### REQUIREMENTS
1. In the Good Friday reflection below, which gospel says that Jesus carries his own cross?
2. Retype the part of the Good Friday reflection below starting with "If this paradox" and going on through "loved the world.".

I'm waiting for the big question from my 7-year-old. Not the one about where babies come from. Been there and done that one. That’s so last year. No, I’m thinking about the question that has to do with today, Good Friday. The one that asks, why is this day called good? Jesus died by one of the most grisly methods of execution ever devised by the human imagination. If we read his death through the lens of the resurrection, we may understand the adjective good a bit better, but we're still left with the paradox that Jesus's death saves the world AND was an act of profound evil. On one hand, Jesus resolutely walks to Jerusalem. In John’s gospel in particular, he goes forth to meet his executioners. He sees in his impending death the glorification of God. In John’s gospel, he carries his own cross. And yet all four gospels are equally emphatic that Jesus is innocent, falsely accused, that his execution is unjust, motivated by expediency and power. Jesus is, in some way, supposed to die AND it is wrong for him to die.

If this paradox hasn't bothered you at some point in your life, you haven't been paying attention. It's bothered enough Christians over the centuries that a whole shopping cartful of theologies have emerged to explain it. Some are helpful, many are not. Among the least helpful, to my way of thinking, teaches that God had Jesus suffer for sins he did not commit so that God can forgive us the sins we do commit. This viewpoint suggests that the ultimate point of the Incarnation was to produce a suitable victim for sacrifice; that God had planned this all along; that God ultimately sacrificed his own Son in a way that God himself did not require of Abraham, two thousand years earlier. That this is how God so loved the world.

### GIVEN DATA
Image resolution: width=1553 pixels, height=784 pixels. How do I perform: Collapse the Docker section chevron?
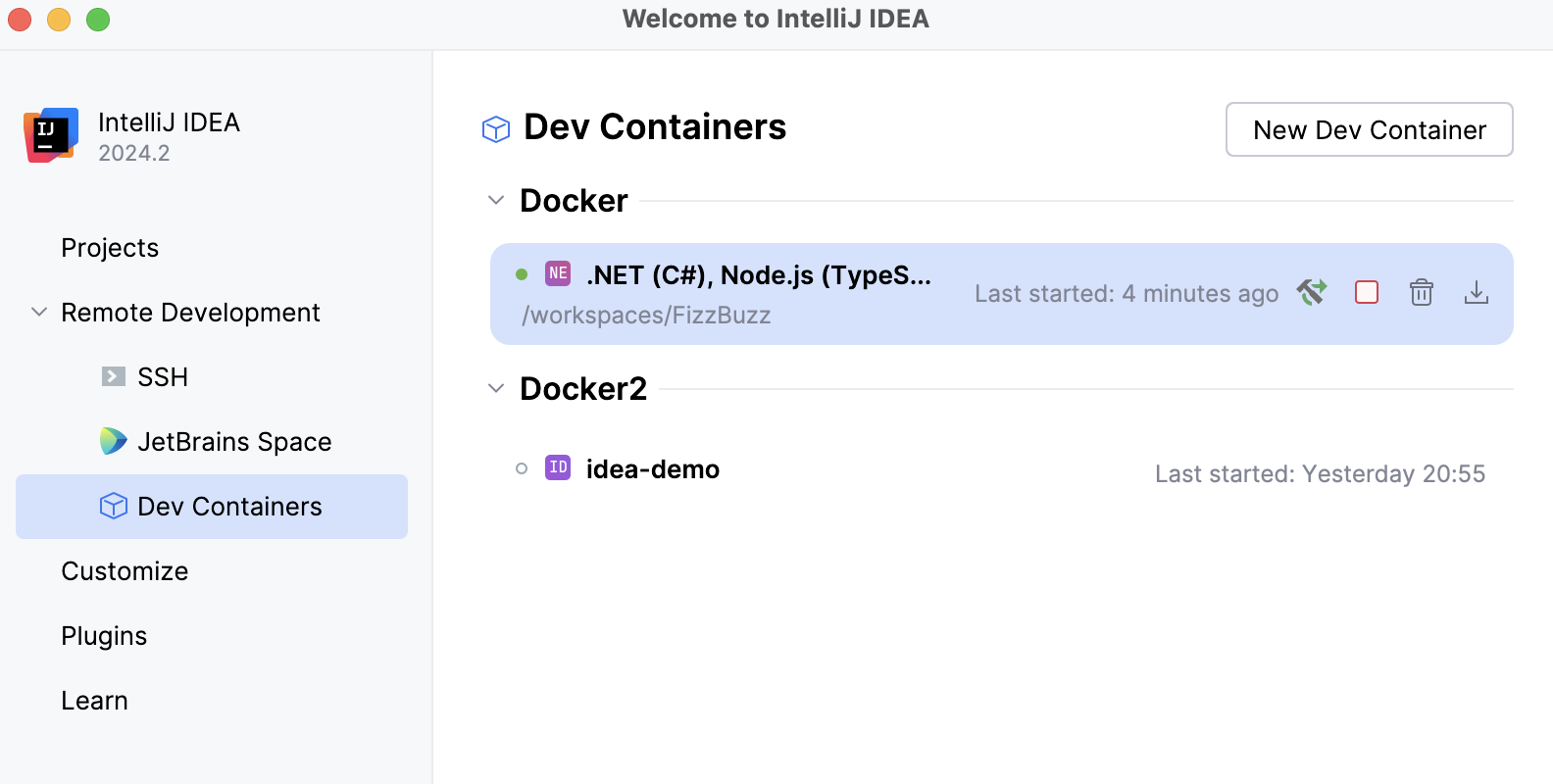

### THE ANSWERS
1. John's gospel

2.
If this paradox hasn't bothered you at some point in your life, you haven't been paying attention. It's bothered enough Christians over the centuries that a whole shopping cartful of theologies have emerged to explain it. Some are helpful, many are not. Among the least helpful, to my way of thinking, teaches that God had Jesus suffer for sins he did not commit so that God can forgive us the sins we do commit. This viewpoint suggests that the ultimate point of the Incarnation was to produce a suitable victim for sacrifice; that God had planned this all along; that God ultimately sacrificed his own Son in a way that God himself did not require of Abraham, two thousand years earlier. That this is how God so loved the world.